Com as esmolas e doações dos peregrinos e com o aluguer de cadeiras no Passeio Público nas festas e quermesses durante a Quaresma (sim, existia esta actividade económica), o Asylo da Mendicidade, que entretanto se tinha instalado no convento na sequência da extinção das ordens religiosas, e que chegou a albergar mais de 1000 pessoas, comprou o adjacente Palácio Abreu e Mello em 1854, com o objectivo de aumentar os seus dormitórios. Neste palácio podem admirar-se os painéis da escadaria da entrada, com azulejos do século XVIII de grande qualidade representando cenas de batalha. No piso nobre, o dos salões, festas e bailes, é isso mesmo que vemos representado num painel de oito metros: o baile a tomar forma, com damas e cavalheiros galantes a ensaiar passos de dança; noutros há uma barca com os músicos e personagens da commedia dell’arte.

São Miguel segurando a balança para pesar as alminhas do Purgatório e decidir o seu destino: Céu ou Inferno, painel do século XVIII — Hospital de Santa Marta
Arlei LimaSão Miguel segurando a balança para pesar as alminhas do Purgatório e decidir o seu destino: Céu ou Inferno, painel do século XVIII — Hospital de Santa Marta

As próprias visitas guiadas já estão a contribuir para aumentar o conhecimento sobre o património cultural do CHULC. Fátima e Carlos costumam contar uma história particularmente surpreendente: com o saque da igreja dos Capuchos, em 1911, a imagem de Nosso Senhor da Ressurreição foi levada por um homem que a vendeu, tendo-se perdido o seu rasto. “Mas aqui há um mês descobrimos o resto da história”, conta Carlos. “Numa visita, uma senhora disse: ‘Ah! Mas eu sei onde a peça está. Está numa igreja da terra do meu pai.’” E, sim, está mesmo em Ervedal da Beira, Oliveira do Hospital. Existe até uma fotografia dela porque, quando a imagem foi doada, na Páscoa de 1987, o pároco fez um postal para oferecer aos paroquianos.

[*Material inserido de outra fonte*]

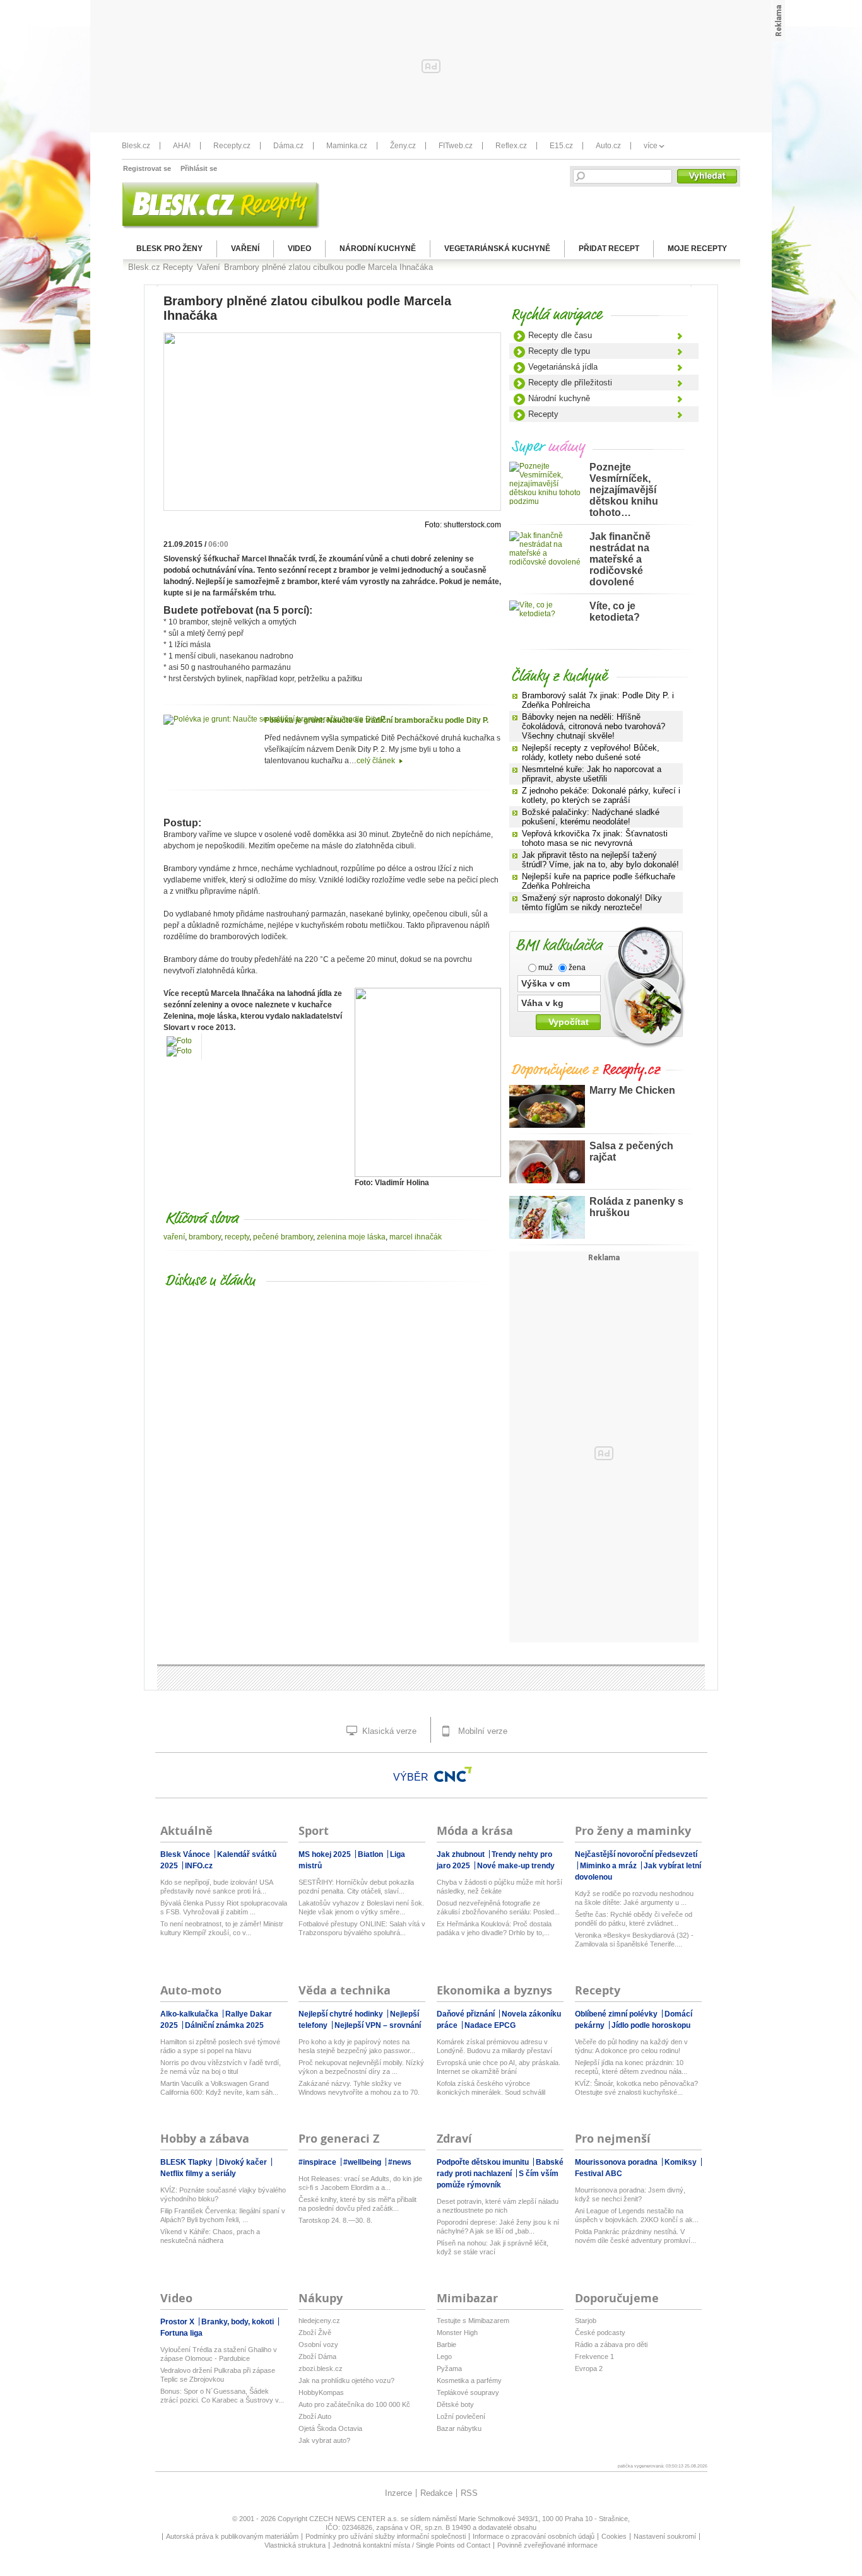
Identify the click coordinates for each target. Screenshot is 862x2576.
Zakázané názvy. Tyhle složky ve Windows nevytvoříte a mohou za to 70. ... (359, 2088)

Por fim, o Hospital de São José, instalado no antigo colégio jesuíta de Santo Antão-o-Novo. Poderiam fazer-se aqui várias visitas sem temer repetição. É muita história. É muita coisa para ver. É por isso que a visita começa com um Powerpoint que nos dá um breve enquadramento histórico. Estamos na famosa sala da Aula da Esfera, onde desde o século XVI, durante 170 anos, se ensinou o que de mais avançado se sabia de tudo o que estava ligado às ciências matemáticas (geometria, óptica, perspectiva, engenharia, arquitectura, cosmografia, náutica). São alegorias de todo esse conhecimento científico que podemos admirar nos painéis de azulejo que nos rodeiam.

Sacristia da Igreja do Colégio de Santo Antão, que resistiu ao terramoto — Hospital de São José
Aelei LimaSacristia da Igreja do Colégio de Santo Antão, que resistiu ao terramoto — Hospital de São José

Incontornável também é a sacristia, de dimensões inauditas, com arcazes de 20 metros de comprimento em pau-santo, chão de embrechados de mármores e imponente abóbada em caixotões de cantaria. Aqui se encontra a lápide do túmulo da mecenas da igreja, D. Filipa de Sá, condessa de Linhares, que era filha do 3º Governador do Brasil e, tendo pai, marido, irmãos e filhos morrido antes dela, foi herdeira de uma imensa fortuna, que deu aos jesuítas. Só na sacristia, do arquitecto João Antunes, o mesmo do Panteão Nacional, podia passar-se bem mais de meia hora à volta do que vemos e das suas histórias, mas regressamos ao objectivo destas visitas: saber o porquê das coisas. E deixamos no ar as perguntas iniciais de Carlos Boavida: "Porque é que o Hospital Real de Todos os Santos passa para o Colégio de Santo Antão? Há o mito de que foi destruído pelo terramoto. Não foi, continuou a funcionar durante mais 20 anos, chegou a ter 20 enfermarias a funcionar." O que terá acontecido então? 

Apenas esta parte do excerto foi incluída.